Reelaborar un clásico, reinterpretar un mito o, simplemente, incitar al lector a establecer paralelismos con alguno de aquellos, no deja de ser un recurso interesante para potenciar el sentido de un texto, para añadirle nuevos significados. Remitirnos a uno de esas obras puede servir al autor para certificar la vigencia de ciertas situaciones y caracteres del pasado, como hacía recientemente Barbara Kingsolver con su dickensiano Demon Copperhead. Reescribirlas permite, por ejemplo, convertir a un personaje secundario en protagonista, como ha hecho Margaret Atwood con Penélope o Percival Everett con el compañero de Huckleberry Finn.
A veces basta con escoger una ambientación o una ubicación particular para que el texto de referencia, convertido en paradigma de aquellas, nos venga ineludiblemente a la mente: situar la acción en un sanatorio para tuberculosos en las montañas nos va a remitir necesariamente a la obra maestra de Thomas Mann. Y eso es lo que hace la también Premio Nobel Olga Tokarczuk en su último libro, aprovechando además el reciente centenario de la publicación de La montaña mágica.
El protagonista de Tierra de empusas, el joven estudiante de ingeniería de aguas Wojnicz, se alojará en una Pensión para Caballeros a la espera de una plaza libre en el imponente sanatorio de la localidad de montaña a la que acaba de llegar. La autora polaca juega desde el principio a establecer claras correspondencias con los personajes del clásico: el Hans Castorp de Mann, de edad similar al polaco Wojnicz, era ingeniero naval, y los dos antagonistas Settembrini y Naphta, cuyas disputas verbales recorren La montaña mágica, encuentran fiel correspondencia en dos inquilinos de la Pensión, August y Longin Lukas, socialista, humanista e internacionalista el primero, católico, tradicionalista y defensor de los totalitarismos el otro.

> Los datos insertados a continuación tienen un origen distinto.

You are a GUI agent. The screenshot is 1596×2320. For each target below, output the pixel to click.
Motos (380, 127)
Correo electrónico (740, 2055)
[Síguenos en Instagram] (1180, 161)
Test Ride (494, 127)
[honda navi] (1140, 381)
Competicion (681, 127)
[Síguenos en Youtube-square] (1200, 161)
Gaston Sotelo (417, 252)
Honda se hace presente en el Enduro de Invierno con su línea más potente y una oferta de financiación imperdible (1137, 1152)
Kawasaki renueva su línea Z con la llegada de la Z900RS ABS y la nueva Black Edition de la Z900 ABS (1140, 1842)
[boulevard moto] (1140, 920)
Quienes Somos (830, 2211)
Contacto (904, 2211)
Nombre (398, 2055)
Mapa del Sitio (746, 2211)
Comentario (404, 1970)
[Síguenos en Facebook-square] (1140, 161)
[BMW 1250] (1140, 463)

Las conversaciones y debates que entablan y en las que, en ocasiones, participan otros huéspedes, versan sobre todo tipo de asuntos, aunque hay uno recurrente y que concita unanimidad: la manifiesta inferioridad del género femenino en su conjunto. El desprecio hacia este se refleja en comentarios del tipo: “La mujer representa una etapa pasada e inferior de la evolución”, “únicamente la maternidad justifica la existencia de ese problemático sexo”. Consideran que el hombre configura la identidad individual de la mujer, el Estado su papel social y la Iglesia su vida espiritual, y que, con su cercanía a la naturaleza, las mujeres amenazan el orden del mundo. Incluso Lukas aboga por forzarlas a tener relaciones para protegerlas de la enfermedad de la histeria.
Estamos ante un despliegue tal de misoginia que el lector, y por supuesto la lectora, no puede sino sentirse perturbado al descubrir, en una nota final, que esos comentarios parafrasean a otros tantos de una larga nómina de autores fundamentales: desde clásicos griegos y romanos a escritores contemporáneos, desde científicos a filósofos y músicos, desde los más celebrados bardos a los más admirados pensadores. Aquellos, en definitiva, sobre cuyos sólidos hombros se sostiene toda la cultura occidental.
Tokarczuk le añade a la novela la dosis de suspense necesaria para mantener a los lectores pegados a la página. Porque, ya al llegar, el protagonista encuentra el cadáver de la mujer del dueño de la Pensión, cuyo aparente suicidio pone en duda uno de los residentes, el que también le habla a Wojnicz de los cadáveres despedazados que se encuentran en el bosque todos los años. En el pueblo se recuerda además la quema de brujas que tuvo allí lugar en el siglo XVII y que provocó la huida de muchas mujeres a los montes, todas ellas sospechosas.
Simultáneamente se nos va perfilando la personalidad de un protagonista inmaduro, que huye de la imagen dominante de un padre que exige sumisión, esa que vuelve a encontrar en el médico que lo trata: interesado por el psicoanálisis, culpa a las madres de transmitir una emocionalidad excesiva que debilita el carácter de los hijos.
En definitiva, estamos ante una versión feminista de un clásico de ese acervo cultural del que venimos, un texto que, narrado en una misteriosa primera persona del plural femenino, nos zarandea y, a veces, nos abochorna, y que defiende la necesidad de mirar con otros ojos, de ver lo que nos había pasado inadvertido pero siempre estuvo ahí.